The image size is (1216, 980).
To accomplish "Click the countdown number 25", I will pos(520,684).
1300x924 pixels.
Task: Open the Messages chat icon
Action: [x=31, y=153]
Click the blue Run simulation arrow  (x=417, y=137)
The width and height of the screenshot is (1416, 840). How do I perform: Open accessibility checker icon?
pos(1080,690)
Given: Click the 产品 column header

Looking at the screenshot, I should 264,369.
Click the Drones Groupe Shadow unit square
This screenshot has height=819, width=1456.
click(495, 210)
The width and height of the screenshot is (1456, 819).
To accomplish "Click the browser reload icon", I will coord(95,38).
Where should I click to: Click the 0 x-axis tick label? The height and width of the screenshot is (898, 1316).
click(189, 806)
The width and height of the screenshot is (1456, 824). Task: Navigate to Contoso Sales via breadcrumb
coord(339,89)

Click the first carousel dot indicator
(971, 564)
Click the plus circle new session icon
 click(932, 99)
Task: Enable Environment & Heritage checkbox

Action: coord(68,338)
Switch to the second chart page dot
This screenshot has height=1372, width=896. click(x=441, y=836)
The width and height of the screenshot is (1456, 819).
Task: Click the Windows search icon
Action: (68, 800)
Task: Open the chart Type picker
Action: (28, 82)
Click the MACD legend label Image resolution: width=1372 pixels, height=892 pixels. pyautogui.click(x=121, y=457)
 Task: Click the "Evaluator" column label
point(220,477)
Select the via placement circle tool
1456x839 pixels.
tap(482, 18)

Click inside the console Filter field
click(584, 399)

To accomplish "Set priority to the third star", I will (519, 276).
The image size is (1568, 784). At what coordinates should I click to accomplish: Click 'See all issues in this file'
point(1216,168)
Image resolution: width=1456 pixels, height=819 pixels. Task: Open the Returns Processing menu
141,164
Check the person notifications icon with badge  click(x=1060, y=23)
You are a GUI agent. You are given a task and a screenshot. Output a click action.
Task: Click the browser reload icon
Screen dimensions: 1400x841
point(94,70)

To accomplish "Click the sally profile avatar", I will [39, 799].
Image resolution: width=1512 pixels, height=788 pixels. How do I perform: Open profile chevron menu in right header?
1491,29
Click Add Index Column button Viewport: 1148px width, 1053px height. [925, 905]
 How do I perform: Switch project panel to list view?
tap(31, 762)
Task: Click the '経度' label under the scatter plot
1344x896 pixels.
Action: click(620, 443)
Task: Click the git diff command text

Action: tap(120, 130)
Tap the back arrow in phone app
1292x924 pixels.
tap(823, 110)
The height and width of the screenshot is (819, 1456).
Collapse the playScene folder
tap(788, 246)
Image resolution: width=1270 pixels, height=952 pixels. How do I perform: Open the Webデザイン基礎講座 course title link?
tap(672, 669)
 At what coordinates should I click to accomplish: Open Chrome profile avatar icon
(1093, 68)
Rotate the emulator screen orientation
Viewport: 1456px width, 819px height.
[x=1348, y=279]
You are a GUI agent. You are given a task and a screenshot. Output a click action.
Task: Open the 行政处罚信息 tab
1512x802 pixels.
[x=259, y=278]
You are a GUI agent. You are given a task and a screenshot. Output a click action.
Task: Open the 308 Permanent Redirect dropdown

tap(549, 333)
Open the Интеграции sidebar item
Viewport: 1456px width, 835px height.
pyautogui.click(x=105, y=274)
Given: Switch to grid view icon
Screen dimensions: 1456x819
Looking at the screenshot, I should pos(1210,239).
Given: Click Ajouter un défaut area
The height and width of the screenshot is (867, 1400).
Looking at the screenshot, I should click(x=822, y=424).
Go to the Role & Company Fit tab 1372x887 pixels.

#####

The answer must be the full listing, copied exactly.

▶ _Solution to the exercise_
The image size is (1216, 980).
To accomplish "Click the countdown number 25", I will pos(520,684).
1300x924 pixels.
Task: Open the Messages chat icon
Action: [x=31, y=153]
Click the blue Run simulation arrow  (x=417, y=137)
The width and height of the screenshot is (1416, 840). How do I perform: Open accessibility checker icon?
pos(1080,690)
Given: Click the 产品 column header

Looking at the screenshot, I should 264,369.
Click the Drones Groupe Shadow unit square
This screenshot has height=819, width=1456.
click(495, 210)
The width and height of the screenshot is (1456, 819).
To accomplish "Click the browser reload icon", I will coord(95,38).
Where should I click to: Click the 0 x-axis tick label? The height and width of the screenshot is (898, 1316).
click(189, 806)
The width and height of the screenshot is (1456, 824). Task: Navigate to Contoso Sales via breadcrumb
coord(339,89)

Click the first carousel dot indicator
(971, 564)
Click the plus circle new session icon
 click(932, 99)
Task: Enable Environment & Heritage checkbox

Action: coord(68,338)
Switch to the second chart page dot
This screenshot has height=1372, width=896. click(x=441, y=836)
The width and height of the screenshot is (1456, 819).
Task: Click the Windows search icon
Action: (68, 800)
Task: Open the chart Type picker
Action: (28, 82)
Click the MACD legend label Image resolution: width=1372 pixels, height=892 pixels. pyautogui.click(x=121, y=457)
 Task: Click the "Evaluator" column label
point(220,477)
Select the via placement circle tool
1456x839 pixels.
tap(482, 18)

Click inside the console Filter field
click(584, 399)

To accomplish "Set priority to the third star", I will (519, 276).
The image size is (1568, 784). At what coordinates should I click to accomplish: Click 'See all issues in this file'
point(1216,168)
Image resolution: width=1456 pixels, height=819 pixels. Task: Open the Returns Processing menu
141,164
Check the person notifications icon with badge  click(x=1060, y=23)
You are a GUI agent. You are given a task and a screenshot. Output a click action.
Task: Click the browser reload icon
Screen dimensions: 1400x841
point(94,70)

To accomplish "Click the sally profile avatar", I will [39, 799].
Image resolution: width=1512 pixels, height=788 pixels. How do I perform: Open profile chevron menu in right header?
1491,29
Click Add Index Column button Viewport: 1148px width, 1053px height. [925, 905]
 How do I perform: Switch project panel to list view?
tap(31, 762)
Task: Click the '経度' label under the scatter plot
1344x896 pixels.
Action: click(620, 443)
Task: Click the git diff command text

Action: tap(120, 130)
Tap the back arrow in phone app
1292x924 pixels.
tap(823, 110)
The height and width of the screenshot is (819, 1456).
Collapse the playScene folder
tap(788, 246)
Image resolution: width=1270 pixels, height=952 pixels. How do I perform: Open the Webデザイン基礎講座 course title link?
tap(672, 669)
 At what coordinates should I click to accomplish: Open Chrome profile avatar icon
(1093, 68)
Rotate the emulator screen orientation
Viewport: 1456px width, 819px height.
[x=1348, y=279]
You are a GUI agent. You are given a task and a screenshot. Output a click action.
Task: Open the 行政处罚信息 tab
1512x802 pixels.
[x=259, y=278]
You are a GUI agent. You are given a task and a screenshot. Output a click action.
Task: Open the 308 Permanent Redirect dropdown

tap(549, 333)
Open the Интеграции sidebar item
Viewport: 1456px width, 835px height.
pyautogui.click(x=105, y=274)
Given: Switch to grid view icon
Screen dimensions: 1456x819
Looking at the screenshot, I should pos(1210,239).
Given: Click Ajouter un défaut area
The height and width of the screenshot is (867, 1400).
Looking at the screenshot, I should click(x=822, y=424).
Go to the Role & Company Fit tab 1372x887 pixels.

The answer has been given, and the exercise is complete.